Puberteit

Veel jongeren hebben een moeilijke periode tijdens hun puberteit. Puberteit en diabetes gaan ook niet echt lekker samen.

Christian: ‘In de 2e klas heb ik een echt rotjaar gehad. Ik was ineens niet meer goed in te stellen. Het ging helemaal mis. Ik moest steeds naar de dokter en werd zelfs twee keer een week opgenomen, maar het ging maar niet beter.’

Dirk: ‘Ik heb een heel moeilijke periode gehad toen ik 18 was. Ik heb toen ook een half jaar nauwelijks gespoten, ik wilde gewoon niet meer. Aan de complicaties die ik later zou kunnen krijgen dacht ik helemaal niet, dat interesseerde me niets. Mijn moeder was erg bezorgd en zat er bovenop. Dat werkte bij mij averechts. Ik wilde dat ze me mijn gang liet gaan. Ouders moeten er niet te veel bovenop zitten. Ze moeten het een beetje loslaten. Je haalt het later wel weer in.’

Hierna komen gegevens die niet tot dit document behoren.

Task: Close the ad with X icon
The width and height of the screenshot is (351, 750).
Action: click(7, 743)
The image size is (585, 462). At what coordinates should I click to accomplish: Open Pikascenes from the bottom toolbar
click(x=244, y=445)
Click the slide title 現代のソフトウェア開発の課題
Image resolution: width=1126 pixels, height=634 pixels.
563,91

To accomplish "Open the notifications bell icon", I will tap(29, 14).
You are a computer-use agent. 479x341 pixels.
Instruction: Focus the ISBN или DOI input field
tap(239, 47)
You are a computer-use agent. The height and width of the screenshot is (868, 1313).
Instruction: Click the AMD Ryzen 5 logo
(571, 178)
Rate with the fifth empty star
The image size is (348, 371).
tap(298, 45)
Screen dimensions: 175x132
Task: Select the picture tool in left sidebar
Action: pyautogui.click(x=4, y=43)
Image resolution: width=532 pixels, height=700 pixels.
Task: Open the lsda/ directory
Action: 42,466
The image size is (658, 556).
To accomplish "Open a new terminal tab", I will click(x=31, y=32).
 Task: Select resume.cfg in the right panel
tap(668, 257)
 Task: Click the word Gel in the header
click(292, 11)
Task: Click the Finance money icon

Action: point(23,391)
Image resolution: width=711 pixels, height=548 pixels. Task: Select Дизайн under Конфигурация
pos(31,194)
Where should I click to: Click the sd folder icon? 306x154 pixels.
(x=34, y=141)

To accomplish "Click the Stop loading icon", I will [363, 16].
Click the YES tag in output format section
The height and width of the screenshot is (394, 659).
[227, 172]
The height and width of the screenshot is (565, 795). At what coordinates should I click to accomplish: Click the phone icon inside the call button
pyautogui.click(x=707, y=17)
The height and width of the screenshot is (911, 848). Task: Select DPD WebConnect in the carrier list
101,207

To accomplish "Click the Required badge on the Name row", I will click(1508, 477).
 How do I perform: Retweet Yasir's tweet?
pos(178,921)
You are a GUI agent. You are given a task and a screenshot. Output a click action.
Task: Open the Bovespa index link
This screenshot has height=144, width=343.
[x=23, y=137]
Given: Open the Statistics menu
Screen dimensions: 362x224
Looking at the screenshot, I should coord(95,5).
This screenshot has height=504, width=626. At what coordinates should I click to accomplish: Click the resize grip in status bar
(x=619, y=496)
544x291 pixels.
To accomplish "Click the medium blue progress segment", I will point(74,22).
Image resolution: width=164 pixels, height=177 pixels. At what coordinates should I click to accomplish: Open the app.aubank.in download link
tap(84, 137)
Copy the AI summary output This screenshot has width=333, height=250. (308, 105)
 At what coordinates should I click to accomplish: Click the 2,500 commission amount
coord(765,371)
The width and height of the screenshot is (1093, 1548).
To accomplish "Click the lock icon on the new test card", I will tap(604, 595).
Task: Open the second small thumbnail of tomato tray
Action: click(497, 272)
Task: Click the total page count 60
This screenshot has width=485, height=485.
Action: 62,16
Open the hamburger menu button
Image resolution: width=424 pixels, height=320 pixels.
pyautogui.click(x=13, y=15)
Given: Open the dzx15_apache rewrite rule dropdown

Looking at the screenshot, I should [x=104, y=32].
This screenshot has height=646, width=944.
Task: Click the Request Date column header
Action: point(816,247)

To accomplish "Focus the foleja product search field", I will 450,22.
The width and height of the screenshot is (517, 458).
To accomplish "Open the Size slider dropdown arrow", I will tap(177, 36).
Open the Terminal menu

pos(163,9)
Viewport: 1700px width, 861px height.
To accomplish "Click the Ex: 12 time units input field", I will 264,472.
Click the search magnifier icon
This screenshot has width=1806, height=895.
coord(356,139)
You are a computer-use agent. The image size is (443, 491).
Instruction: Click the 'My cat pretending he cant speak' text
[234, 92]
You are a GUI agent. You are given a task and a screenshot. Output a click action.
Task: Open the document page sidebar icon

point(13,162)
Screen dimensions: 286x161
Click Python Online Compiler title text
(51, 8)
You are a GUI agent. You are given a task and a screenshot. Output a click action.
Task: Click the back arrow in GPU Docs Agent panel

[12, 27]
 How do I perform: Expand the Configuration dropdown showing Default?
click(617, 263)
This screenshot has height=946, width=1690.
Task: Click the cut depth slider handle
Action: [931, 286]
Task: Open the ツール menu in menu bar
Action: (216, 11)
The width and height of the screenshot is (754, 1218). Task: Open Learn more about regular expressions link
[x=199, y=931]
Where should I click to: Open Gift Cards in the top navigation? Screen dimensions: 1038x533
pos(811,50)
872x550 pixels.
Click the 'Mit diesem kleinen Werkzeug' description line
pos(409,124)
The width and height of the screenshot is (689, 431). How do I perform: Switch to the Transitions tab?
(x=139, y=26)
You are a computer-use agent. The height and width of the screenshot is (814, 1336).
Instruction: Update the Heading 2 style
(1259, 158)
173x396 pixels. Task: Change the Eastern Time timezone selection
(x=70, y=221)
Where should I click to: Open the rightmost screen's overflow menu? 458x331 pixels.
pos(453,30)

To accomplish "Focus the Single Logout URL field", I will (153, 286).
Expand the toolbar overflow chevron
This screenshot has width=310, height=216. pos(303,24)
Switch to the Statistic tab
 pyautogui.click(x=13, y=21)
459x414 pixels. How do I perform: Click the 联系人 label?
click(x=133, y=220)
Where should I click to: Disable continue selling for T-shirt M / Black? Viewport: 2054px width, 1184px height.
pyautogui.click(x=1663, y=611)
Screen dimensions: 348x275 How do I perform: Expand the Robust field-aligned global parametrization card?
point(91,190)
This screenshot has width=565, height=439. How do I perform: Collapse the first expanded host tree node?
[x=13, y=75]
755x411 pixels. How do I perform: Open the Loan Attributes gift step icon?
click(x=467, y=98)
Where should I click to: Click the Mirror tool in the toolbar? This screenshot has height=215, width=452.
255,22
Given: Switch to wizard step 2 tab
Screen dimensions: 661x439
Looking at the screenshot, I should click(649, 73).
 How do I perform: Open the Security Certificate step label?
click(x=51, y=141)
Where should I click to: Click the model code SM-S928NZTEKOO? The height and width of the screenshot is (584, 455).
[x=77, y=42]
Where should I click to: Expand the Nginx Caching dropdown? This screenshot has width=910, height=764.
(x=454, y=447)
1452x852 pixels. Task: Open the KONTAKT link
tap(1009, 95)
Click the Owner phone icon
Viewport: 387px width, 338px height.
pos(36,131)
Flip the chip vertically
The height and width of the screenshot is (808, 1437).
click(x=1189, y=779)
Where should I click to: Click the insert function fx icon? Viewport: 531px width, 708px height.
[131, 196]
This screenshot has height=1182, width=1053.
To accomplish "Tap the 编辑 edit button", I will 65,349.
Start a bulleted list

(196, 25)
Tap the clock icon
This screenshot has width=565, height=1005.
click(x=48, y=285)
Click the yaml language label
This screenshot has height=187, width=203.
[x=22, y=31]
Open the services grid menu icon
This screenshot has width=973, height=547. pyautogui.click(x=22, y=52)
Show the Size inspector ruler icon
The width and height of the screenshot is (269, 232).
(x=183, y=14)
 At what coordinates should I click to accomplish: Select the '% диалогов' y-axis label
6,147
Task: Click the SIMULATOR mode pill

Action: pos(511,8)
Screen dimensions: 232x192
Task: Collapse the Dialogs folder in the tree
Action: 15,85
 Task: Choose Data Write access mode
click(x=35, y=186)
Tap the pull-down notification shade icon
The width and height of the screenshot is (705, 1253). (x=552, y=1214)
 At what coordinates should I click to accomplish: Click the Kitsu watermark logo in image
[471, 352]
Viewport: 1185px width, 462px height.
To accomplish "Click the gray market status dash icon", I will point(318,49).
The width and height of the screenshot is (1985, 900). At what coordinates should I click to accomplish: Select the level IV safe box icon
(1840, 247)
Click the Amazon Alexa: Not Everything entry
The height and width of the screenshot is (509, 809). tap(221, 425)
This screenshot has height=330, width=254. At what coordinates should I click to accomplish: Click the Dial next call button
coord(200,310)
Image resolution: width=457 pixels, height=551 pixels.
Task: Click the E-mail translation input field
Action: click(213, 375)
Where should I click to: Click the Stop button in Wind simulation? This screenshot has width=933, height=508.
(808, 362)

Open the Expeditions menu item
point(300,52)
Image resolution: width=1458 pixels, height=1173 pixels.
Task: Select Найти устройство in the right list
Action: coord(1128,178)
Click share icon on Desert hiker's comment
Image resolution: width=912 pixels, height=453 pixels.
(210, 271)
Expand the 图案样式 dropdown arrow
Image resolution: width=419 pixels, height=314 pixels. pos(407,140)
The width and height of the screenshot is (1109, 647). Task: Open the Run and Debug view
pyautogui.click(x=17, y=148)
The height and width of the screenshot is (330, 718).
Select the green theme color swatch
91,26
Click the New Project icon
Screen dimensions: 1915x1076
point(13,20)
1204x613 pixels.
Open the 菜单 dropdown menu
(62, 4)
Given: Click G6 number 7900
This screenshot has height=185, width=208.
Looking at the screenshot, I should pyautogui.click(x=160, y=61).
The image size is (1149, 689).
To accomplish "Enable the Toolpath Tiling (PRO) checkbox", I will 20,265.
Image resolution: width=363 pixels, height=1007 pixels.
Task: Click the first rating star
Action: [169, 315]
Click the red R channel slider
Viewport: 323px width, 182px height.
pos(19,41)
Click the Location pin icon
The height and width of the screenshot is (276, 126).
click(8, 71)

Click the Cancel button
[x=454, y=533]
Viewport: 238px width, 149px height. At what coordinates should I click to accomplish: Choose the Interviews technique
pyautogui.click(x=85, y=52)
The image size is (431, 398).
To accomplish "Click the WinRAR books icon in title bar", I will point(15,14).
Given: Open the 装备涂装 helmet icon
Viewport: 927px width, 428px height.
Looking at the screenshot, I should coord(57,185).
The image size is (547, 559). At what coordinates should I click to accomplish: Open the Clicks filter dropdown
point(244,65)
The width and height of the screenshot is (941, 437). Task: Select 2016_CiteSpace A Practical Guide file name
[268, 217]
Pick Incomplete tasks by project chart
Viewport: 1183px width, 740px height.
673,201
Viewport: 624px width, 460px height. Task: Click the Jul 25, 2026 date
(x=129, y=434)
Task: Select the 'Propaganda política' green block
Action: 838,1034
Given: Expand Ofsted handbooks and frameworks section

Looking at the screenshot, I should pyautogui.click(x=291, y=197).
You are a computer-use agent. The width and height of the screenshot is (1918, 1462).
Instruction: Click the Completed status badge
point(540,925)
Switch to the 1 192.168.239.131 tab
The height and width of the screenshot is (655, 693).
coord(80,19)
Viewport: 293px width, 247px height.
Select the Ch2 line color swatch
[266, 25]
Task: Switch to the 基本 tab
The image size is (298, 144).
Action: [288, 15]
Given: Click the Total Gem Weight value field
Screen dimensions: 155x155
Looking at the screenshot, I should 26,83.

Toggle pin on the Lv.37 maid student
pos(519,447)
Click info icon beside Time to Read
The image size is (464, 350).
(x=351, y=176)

Miranda: ‘Ik ben 18 jaar, en heb nu al bijna 14 jaar diabetes. Ik ben nog nooit goed instelbaar geweest. Het lukt gewoon niet goed. Ik zit altijd veel hoog en veel laag en heb nooit een normale dag ertussen met mooie waarden. Soms word ik er wel een beetje moedeloos van. Dan kan ik er echt van balen dat ik het heb en al die anderen niet, die zijn wel gezond.’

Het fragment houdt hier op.